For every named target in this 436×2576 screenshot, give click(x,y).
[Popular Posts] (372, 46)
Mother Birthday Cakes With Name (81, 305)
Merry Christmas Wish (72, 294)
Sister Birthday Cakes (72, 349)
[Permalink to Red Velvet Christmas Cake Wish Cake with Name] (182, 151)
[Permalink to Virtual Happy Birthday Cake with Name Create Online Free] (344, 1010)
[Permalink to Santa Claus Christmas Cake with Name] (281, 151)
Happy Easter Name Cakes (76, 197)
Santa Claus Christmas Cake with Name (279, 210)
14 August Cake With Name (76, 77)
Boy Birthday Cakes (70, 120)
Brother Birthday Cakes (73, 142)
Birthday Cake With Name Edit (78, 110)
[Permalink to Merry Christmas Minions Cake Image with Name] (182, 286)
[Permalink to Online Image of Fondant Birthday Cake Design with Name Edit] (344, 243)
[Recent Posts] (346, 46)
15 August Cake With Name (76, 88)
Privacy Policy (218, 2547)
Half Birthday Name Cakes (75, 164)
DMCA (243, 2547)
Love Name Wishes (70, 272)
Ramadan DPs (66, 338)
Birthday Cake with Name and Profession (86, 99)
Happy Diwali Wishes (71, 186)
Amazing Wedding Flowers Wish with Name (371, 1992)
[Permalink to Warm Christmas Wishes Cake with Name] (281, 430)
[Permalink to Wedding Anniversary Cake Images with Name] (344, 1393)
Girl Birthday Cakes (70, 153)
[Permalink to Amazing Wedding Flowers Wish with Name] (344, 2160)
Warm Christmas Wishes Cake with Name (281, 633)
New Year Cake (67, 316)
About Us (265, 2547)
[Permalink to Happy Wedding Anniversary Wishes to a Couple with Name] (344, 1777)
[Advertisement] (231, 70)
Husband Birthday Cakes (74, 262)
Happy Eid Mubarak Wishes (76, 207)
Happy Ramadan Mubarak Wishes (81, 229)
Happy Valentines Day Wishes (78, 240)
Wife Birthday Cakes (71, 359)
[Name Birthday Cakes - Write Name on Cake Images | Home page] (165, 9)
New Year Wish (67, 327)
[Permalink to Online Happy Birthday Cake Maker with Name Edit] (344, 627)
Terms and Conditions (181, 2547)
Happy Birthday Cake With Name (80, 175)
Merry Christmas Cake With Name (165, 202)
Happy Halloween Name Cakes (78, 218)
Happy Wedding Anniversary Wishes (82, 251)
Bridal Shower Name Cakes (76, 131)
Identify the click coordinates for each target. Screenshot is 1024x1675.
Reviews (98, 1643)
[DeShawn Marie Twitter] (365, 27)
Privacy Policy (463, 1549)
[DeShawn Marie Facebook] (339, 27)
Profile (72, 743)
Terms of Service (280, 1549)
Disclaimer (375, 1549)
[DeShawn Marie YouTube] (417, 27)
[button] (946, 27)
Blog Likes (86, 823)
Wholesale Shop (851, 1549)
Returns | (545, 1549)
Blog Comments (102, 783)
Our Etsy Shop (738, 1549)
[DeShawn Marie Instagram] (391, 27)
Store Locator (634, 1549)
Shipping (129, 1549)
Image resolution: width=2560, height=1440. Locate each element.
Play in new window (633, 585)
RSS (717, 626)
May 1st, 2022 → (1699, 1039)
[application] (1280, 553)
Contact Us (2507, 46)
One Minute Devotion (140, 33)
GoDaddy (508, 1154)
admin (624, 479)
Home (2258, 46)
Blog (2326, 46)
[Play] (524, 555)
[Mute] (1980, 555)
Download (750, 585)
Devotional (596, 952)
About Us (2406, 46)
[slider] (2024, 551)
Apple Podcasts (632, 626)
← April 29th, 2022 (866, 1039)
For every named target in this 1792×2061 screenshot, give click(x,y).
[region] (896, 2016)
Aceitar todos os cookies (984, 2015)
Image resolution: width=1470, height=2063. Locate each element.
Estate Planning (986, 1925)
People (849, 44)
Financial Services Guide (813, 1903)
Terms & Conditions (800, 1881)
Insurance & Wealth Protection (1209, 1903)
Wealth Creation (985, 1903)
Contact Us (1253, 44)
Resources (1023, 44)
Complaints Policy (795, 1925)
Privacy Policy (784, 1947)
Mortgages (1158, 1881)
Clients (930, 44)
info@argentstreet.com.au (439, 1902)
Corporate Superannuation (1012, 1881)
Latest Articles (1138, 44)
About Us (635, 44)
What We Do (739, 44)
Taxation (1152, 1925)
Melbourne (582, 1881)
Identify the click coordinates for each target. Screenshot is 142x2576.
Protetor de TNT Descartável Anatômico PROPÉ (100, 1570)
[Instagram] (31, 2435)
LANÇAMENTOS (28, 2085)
- - -
All lines from the top of the data through the line containing "Merry Christmas Cake With Name (165, 202)" need to be retyped exactly, and nothing more.

RESULT OF THE TASK:
For every named target in this 436×2576 screenshot, give click(x,y).
[Popular Posts] (372, 46)
Mother Birthday Cakes With Name (81, 305)
Merry Christmas Wish (72, 294)
Sister Birthday Cakes (72, 349)
[Permalink to Red Velvet Christmas Cake Wish Cake with Name] (182, 151)
[Permalink to Virtual Happy Birthday Cake with Name Create Online Free] (344, 1010)
[Permalink to Santa Claus Christmas Cake with Name] (281, 151)
Happy Easter Name Cakes (76, 197)
Santa Claus Christmas Cake with Name (279, 210)
14 August Cake With Name (76, 77)
Boy Birthday Cakes (70, 120)
Brother Birthday Cakes (73, 142)
Birthday Cake With Name Edit (78, 110)
[Permalink to Merry Christmas Minions Cake Image with Name] (182, 286)
[Permalink to Online Image of Fondant Birthday Cake Design with Name Edit] (344, 243)
[Recent Posts] (346, 46)
15 August Cake With Name (76, 88)
Privacy Policy (218, 2547)
Half Birthday Name Cakes (75, 164)
DMCA (243, 2547)
Love Name Wishes (70, 272)
Ramadan DPs (66, 338)
Birthday Cake with Name and Profession (86, 99)
Happy Diwali Wishes (71, 186)
Amazing Wedding Flowers Wish with Name (371, 1992)
[Permalink to Warm Christmas Wishes Cake with Name] (281, 430)
[Permalink to Wedding Anniversary Cake Images with Name] (344, 1393)
Girl Birthday Cakes (70, 153)
[Permalink to Amazing Wedding Flowers Wish with Name] (344, 2160)
Warm Christmas Wishes Cake with Name (281, 633)
New Year Cake (67, 316)
About Us (265, 2547)
[Permalink to Happy Wedding Anniversary Wishes to a Couple with Name] (344, 1777)
[Advertisement] (231, 70)
Husband Birthday Cakes (74, 262)
Happy Eid Mubarak Wishes (76, 207)
Happy Ramadan Mubarak Wishes (81, 229)
Happy Valentines Day Wishes (78, 240)
Wife Birthday Cakes (71, 359)
[Name Birthday Cakes - Write Name on Cake Images | Home page] (165, 9)
New Year Wish (67, 327)
[Permalink to Online Happy Birthday Cake Maker with Name Edit] (344, 627)
Terms and Conditions (181, 2547)
Happy Birthday Cake With Name (80, 175)
Merry Christmas Cake With Name (165, 202)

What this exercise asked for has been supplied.